Biomass, what’s that all about? Can we consider it to be renewable energy? And what about that in Eindhoven? I read and hear a lot about it, but I wanted to see it with my own eyes. If it really is an unsustainable source of heat, a climate killer so to say, then that’s what I want to know. Some call it a climate killer because the wood supposedly comes from far away or because trees need to reduce CO2 and not increase it by burning them. How about that in Eindhoven? I’m off to Meerhoven, where the biomass power station of the municipality of Eindhoven is located, to be properly informed.
As a party politician in the past, my ‘green’ and ‘leftist’ party ideas allowed me to easily ‘park’ many subjects purely based on my ideals. But as an alderman, this feels different. The general interest comes first and I am no longer in a position to lock myself in a biased position. Certainly not when it comes to the discussion about biomass. So what about it?
The biomass power plant looks like a large shed from the outside, with a very large pile of chopped wood on the side of it. That doesn’t say anything yet, so inside I’m asking Ad Ketelaars to inform me about this type of fuel. Ketelaars is our biomass specialist. Immediately, he disproves the myth that our biomass power plant runs on Canadian wood for which entire forests on the other side of the world have to be felled. Fortunately, none of that. Our plant runs on prunings from within the region, which otherwise would have to be burned anyway. That’s why it’s better to extract energy from it. And, to offer a complete picture: not all the prunings go to the power station. For example, there must always be a layer of pruning waste in the forest. That’s good for the animals looking for shelter there.
Still, the question remains: does that make biomass a sustainable fuel? My conclusion, after my visit and my research: I think that in Eindhoven we should see biomass primarily as a transition fuel, because when it is burned, CO2 is still released in contrast to, for example, wind or solar energy. In the coming years, however, we still need biomass, because thousands of households in Eindhoven are now getting their energy from it. There will be no growth because there is no endless amount of pruning waste available from within our region. What’s more, there are no viable sustainable alternatives to natural gas available right now, which could serve on a neighbourhood level in Eindhoven.

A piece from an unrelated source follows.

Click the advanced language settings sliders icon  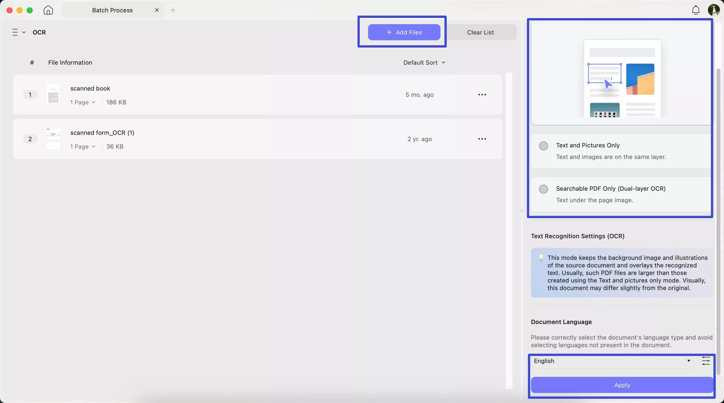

As alderman, I want to have an optimistic and nuanced debate about how we, as a city, are shaping a natural gas-free Eindhoven, and the alternatives that are available. Biomass is one of them, and now that I’ve seen the biomass power station with my own eyes and been properly informed, I believe that this is a good alternative for gas in parts of Eindhoven in the years to come.
So it’s a transition fuel – valuable until innovation offers us other possibilities.